_What is being asked_: Return the data below exactly, but only from the line containing "You are a computer-use agent. Viewport: 826px" through the line containing "You are a computer-use agent. The", with both of those lines included.

■ ■ ■ ■ ■ ■ ■

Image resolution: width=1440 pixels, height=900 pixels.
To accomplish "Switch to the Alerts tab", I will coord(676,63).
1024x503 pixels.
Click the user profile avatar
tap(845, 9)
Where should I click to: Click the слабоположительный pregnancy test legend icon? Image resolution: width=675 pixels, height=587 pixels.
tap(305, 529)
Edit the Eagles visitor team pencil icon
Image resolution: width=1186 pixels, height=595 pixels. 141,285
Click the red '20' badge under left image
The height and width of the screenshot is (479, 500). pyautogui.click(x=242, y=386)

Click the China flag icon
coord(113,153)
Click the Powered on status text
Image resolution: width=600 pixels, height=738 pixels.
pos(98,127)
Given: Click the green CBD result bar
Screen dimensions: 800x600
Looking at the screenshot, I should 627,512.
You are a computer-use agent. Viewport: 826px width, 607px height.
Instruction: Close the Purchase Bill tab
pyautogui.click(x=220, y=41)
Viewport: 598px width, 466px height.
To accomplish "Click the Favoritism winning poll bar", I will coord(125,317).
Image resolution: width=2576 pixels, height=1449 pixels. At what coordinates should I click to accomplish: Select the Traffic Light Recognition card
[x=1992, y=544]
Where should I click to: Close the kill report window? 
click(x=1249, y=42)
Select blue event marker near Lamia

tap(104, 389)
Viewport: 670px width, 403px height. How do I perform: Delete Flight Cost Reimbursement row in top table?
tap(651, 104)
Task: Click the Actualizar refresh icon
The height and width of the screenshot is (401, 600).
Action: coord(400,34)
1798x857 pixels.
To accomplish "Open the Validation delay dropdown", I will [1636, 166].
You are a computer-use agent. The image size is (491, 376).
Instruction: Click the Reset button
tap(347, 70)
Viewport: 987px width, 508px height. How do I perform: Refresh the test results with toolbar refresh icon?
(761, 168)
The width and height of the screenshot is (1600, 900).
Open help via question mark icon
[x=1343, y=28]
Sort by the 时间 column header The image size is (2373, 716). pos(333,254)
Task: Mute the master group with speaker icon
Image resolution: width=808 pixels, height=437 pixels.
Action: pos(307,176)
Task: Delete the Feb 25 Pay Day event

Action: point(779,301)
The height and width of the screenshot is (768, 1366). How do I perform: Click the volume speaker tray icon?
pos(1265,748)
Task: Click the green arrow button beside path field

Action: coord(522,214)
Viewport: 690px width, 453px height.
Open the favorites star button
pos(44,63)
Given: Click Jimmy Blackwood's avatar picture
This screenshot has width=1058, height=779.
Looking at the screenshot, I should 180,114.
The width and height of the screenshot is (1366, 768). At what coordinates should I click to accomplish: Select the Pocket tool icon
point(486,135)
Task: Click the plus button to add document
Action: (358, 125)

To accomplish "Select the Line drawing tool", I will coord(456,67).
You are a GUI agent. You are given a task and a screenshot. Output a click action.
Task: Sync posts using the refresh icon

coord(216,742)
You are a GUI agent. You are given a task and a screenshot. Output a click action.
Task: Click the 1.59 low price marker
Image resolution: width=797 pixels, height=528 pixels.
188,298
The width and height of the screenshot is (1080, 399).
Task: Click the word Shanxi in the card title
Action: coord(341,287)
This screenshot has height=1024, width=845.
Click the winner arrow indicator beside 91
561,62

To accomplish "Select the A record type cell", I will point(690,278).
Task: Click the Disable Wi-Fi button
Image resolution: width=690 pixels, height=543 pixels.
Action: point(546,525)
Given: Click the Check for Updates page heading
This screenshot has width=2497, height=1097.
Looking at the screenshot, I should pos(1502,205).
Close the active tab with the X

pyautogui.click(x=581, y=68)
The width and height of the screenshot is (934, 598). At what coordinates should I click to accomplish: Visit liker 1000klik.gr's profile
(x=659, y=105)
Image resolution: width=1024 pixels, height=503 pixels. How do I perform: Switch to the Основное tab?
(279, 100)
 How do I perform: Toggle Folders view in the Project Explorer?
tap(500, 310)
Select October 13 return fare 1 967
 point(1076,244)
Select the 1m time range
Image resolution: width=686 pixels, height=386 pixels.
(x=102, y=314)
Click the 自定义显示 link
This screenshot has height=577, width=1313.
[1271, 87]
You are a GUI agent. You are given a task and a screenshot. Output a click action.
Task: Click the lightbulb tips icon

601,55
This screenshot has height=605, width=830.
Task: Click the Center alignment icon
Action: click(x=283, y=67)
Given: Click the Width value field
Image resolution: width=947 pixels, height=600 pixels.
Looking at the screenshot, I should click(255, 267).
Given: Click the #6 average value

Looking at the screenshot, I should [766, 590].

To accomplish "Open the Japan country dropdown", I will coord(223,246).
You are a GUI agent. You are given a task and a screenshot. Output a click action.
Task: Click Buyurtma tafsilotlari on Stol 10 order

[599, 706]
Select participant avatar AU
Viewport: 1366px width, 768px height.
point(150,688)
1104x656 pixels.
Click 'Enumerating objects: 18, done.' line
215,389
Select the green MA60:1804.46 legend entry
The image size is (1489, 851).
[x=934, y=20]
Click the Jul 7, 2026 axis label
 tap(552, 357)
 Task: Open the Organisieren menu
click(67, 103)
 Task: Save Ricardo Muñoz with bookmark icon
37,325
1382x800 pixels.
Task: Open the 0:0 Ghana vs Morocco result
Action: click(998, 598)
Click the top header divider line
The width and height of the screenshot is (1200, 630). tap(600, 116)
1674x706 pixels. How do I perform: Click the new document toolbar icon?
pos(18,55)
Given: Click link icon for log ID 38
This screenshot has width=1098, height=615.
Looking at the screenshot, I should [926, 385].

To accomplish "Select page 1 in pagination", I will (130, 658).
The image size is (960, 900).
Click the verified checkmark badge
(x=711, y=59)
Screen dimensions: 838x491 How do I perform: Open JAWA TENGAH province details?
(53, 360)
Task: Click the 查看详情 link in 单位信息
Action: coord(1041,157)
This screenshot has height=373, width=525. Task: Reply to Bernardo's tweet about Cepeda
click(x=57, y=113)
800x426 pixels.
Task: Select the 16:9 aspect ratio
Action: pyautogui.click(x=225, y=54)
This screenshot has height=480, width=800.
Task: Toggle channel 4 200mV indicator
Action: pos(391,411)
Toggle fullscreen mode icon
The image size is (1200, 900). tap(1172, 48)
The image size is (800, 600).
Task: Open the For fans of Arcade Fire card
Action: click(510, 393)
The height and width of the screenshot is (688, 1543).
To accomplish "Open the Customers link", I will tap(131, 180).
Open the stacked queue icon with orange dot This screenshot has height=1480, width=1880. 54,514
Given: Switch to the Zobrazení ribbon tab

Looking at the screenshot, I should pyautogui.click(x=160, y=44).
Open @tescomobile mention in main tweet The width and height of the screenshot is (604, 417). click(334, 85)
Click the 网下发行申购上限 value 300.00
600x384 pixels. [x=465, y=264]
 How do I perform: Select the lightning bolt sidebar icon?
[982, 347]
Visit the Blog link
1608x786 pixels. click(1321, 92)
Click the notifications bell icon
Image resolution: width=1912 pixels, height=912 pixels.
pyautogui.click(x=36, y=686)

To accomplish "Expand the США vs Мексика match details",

■ ■ ■ ■ ■ ■ ■

_Output of the task_:
You are a computer-use agent. Viewport: 826px width, 607px height.
Instruction: Close the Purchase Bill tab
pyautogui.click(x=220, y=41)
Viewport: 598px width, 466px height.
To accomplish "Click the Favoritism winning poll bar", I will coord(125,317).
Image resolution: width=2576 pixels, height=1449 pixels. At what coordinates should I click to accomplish: Select the Traffic Light Recognition card
[x=1992, y=544]
Where should I click to: Close the kill report window? 
click(x=1249, y=42)
Select blue event marker near Lamia

tap(104, 389)
Viewport: 670px width, 403px height. How do I perform: Delete Flight Cost Reimbursement row in top table?
tap(651, 104)
Task: Click the Actualizar refresh icon
The height and width of the screenshot is (401, 600).
Action: coord(400,34)
1798x857 pixels.
To accomplish "Open the Validation delay dropdown", I will [1636, 166].
You are a computer-use agent. The image size is (491, 376).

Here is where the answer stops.